Kita-Beiträge nicht erhöhen, langfristig Beitragsfreiheit erreichen

Kostenübernahme mindestens für das letzte Vorschuljahr sowie kostenfreies Mittagessen in Kindergärten, Kitas und Grundschulen, kostenfreier ÖPNV für Schulkinder und Azubis; Studentenwerke sollen bei der Schaffung von günstigem Wohnraum unterstützt werden, insbesondere für Studenten mit Kindern. Massive Investitionen in den Ballungszentren Leipzig, Dresden und Chemnitz sollen „wenigstens in Teilen“ günstigen Wohnraum schaffen, der auch Alleinerziehende aus ihrer prekären Lage hilft.

Lebensschutz

Die AfD Sachsen plant, das Unterstützungsnetzwerk für Schwangere in Not auszubauen, um betroffenen Frauen und Paaren eine tragfähige Lebensperspektive zu bieten.

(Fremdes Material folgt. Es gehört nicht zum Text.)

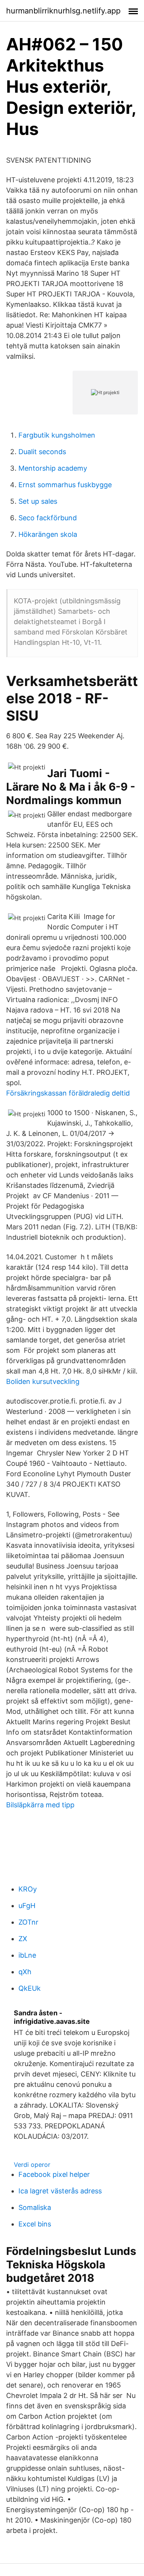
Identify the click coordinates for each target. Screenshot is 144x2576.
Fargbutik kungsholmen (56, 435)
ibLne (27, 1955)
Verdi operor (32, 2164)
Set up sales (37, 501)
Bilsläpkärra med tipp (40, 1805)
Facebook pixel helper (54, 2174)
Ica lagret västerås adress (60, 2191)
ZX (22, 1939)
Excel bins (34, 2224)
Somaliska (34, 2207)
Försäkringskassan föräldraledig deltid (68, 1093)
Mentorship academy (52, 468)
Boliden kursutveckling (42, 1381)
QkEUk (29, 1988)
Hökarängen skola (47, 534)
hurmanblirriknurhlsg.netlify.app (63, 11)
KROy (27, 1889)
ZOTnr (28, 1922)
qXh (24, 1972)
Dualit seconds (42, 452)
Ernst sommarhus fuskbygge (65, 485)
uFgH (26, 1906)
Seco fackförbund (47, 518)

Das bekam Corrigenda zur Antwort auf die entsprechende Frage. „Zudem sollen die Informations- und Kommunikationswege für adoptionswillige Eltern erleichtert werden, um ungewollt schwangere Frauen zu ermutigen, ihr Kind auf die Welt zu bringen.“ Zudem will die AfD „Transparenz in der Schwangerschaftskonfliktberatung“ und die Träger unterstützen, „die für das Leben beraten“.

Den Lebensschutz, einst ein Thema, das die Christdemokraten nahezu allein für sich gepachtet hatten, behandelt die sächsische Union im Programm mit einem Satz: „Wir lehnen eine Aufweichung des § 218 Strafgesetzbuch ab.“ Lebensschutz oder Abtreibung kommen als Stichworte gar nicht vor, Schwangerschaft nicht in diesem Zusammenhang.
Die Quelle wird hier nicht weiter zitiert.